究極のたらこスパゲッティが作れる!発祥店に聞いたレシピと誕生秘話|愛されグルメのふるさと #5
身近な定番料理の発祥店を訪れて、誕生秘話やおいしさの秘密を探る本連載。第5弾は、和風パスタの代名詞「たらこスパゲッティ」。その発祥店、かつ和風パスタの先駆けである「壁の穴」で聞いた誕生秘話と、シェフ直伝のレシピを紹介します。ぜひ、おうちで再現してみてください。
たらこスパゲッティの発祥店、渋谷「壁の穴」
▲レンガ造りが印象的な「壁の穴 本店」。イタリアン部門の総料理長・柳田さんに取材しました
「たらこスパゲッティ」の発祥店、かつ和風パスタの先駆けである「壁の穴」の創業は1953年。創業者の成松孝安氏は、もともとCIA(中央情報局)極東長官だったアメリカ人の執事をしており、西洋料理に触れる機会が多かったそうです。そのとき出会ったスパゲッティのおいしさに感動。

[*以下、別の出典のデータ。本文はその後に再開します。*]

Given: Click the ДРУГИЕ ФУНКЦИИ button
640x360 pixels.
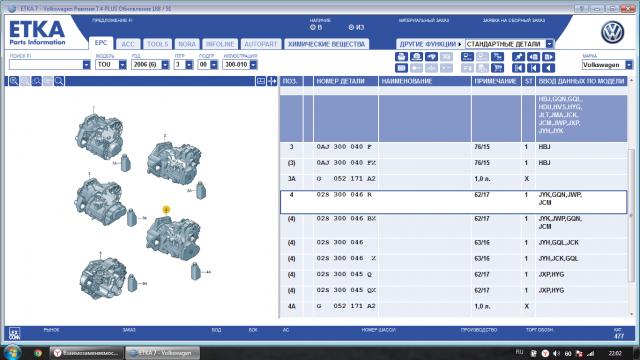Looking at the screenshot, I should (x=430, y=44).
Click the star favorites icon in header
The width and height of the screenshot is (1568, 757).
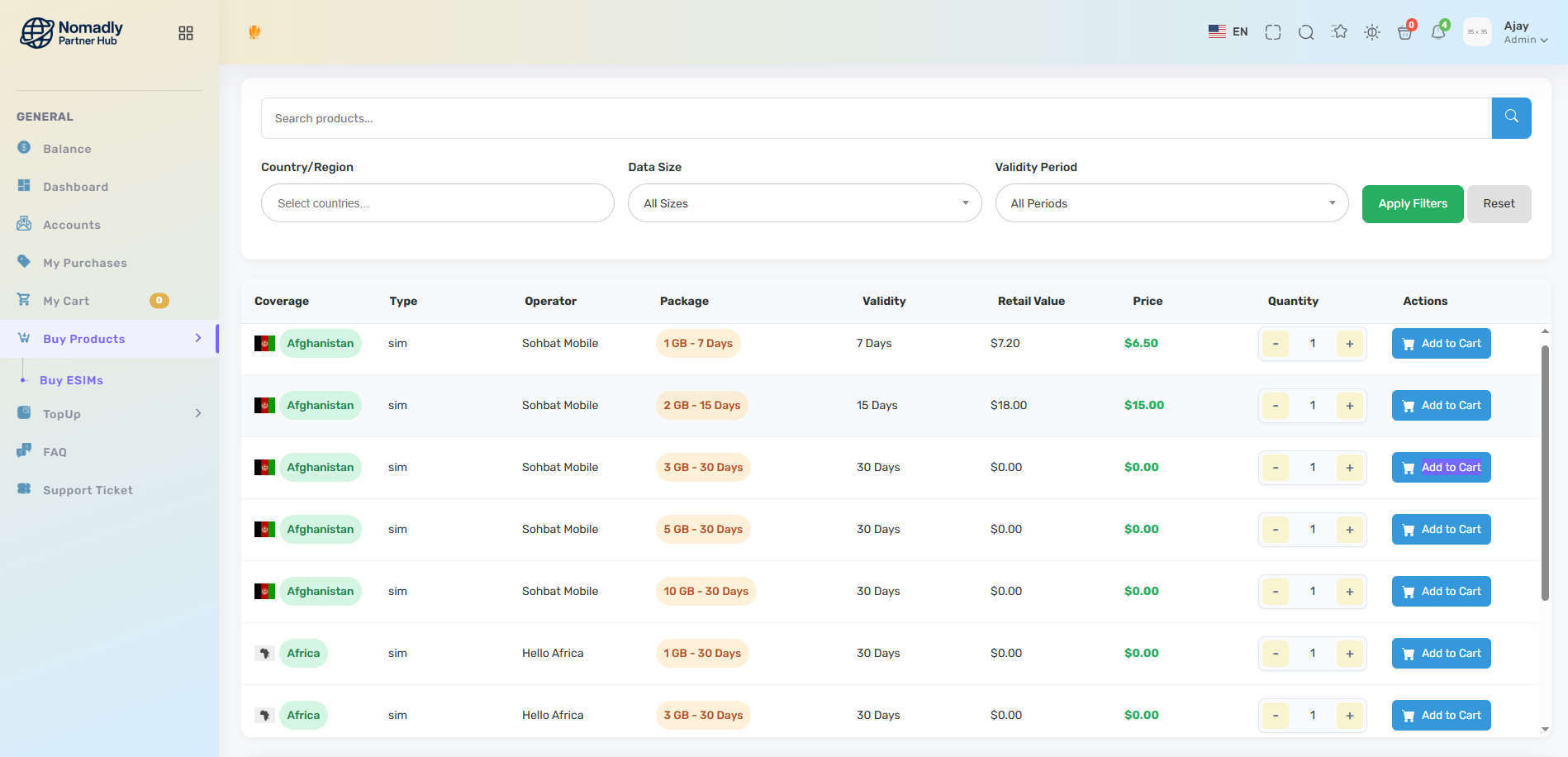point(1339,32)
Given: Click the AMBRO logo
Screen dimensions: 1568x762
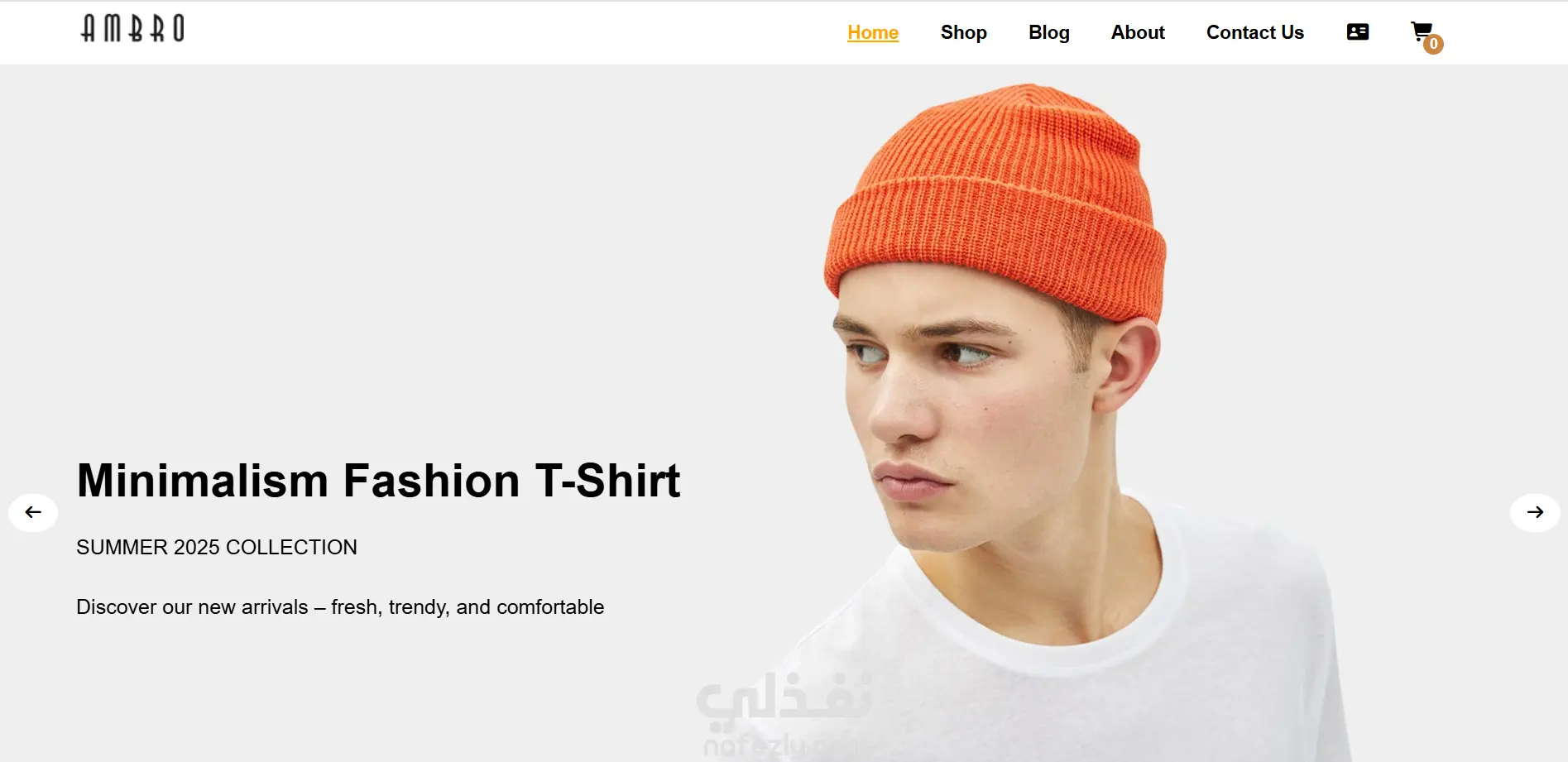Looking at the screenshot, I should coord(132,29).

まだイタリアンがあまり知られていなかった日本に、本場のおいしさを広めたいとお店を始めました。前回の記事はこちら▼
ハヤシライス発祥「日本橋 丸善」に聞いた、特徴とおいしく作るコツ|愛されグルメのふるさと #4
元祖「たらこスパゲッティ」の魅力と作り方
1,078円(税込)
こちらが、発祥店の「元祖たらこスパゲッティ」。運ばれてきた瞬間に、たらことバターのやさしい風味が漂ってきます。こだわりの海苔の歯ごたえと上品な磯の香り、たらこの濃厚な味わいとプチッとした食感、バターの風味、すべてが絶妙に混ざり合った極上のハーモニー。プロの技が詰まった、唯一無二のおいしさです。 たらこの粒感がしっかりしているのですが、決して火が通りすぎて固まっているわけではありません。
海苔もソースも太めのスパゲッティにまんべんなく絡み、絶妙のバランス。シンプルながら、奥深さとプロの技を感じることができます。
「元祖たらこスパゲッティ」の作り方を教えてください。
柳田さん(以下、柳田):たらこソースとしっかり絡むように、スパゲッティは1.8mmと少し太めのものを使っています。ゆで上げ後に火入れをしないので、ゆで時間は目安表示より1分ほど長め。 柳田:たらこは2種類使っています。食べたときの粒感や風味のバランスを追求した結果です。バターは常温に戻してポマード状にしておき、たらことひまわりオイルと混ぜ合わせておきます。 柳田:味の決め手が「昆布の粉」(写真左)です。これを加えることで食材全体に一体感が生まれ、味も締まるんです。たらことバターを混ぜる際に入れます。
そして、仕上げに使うのがこだわりの海苔(写真右)。普通の焼き海苔とは香りと食感がまったく違います。 柳田:調理の手際も仕上がりを左右します。スパゲッティをゆでている間にたらこソースを準備しておき、ゆで上がったら手早く湯切りしてサッとソースを絡める、まさに時間との勝負です。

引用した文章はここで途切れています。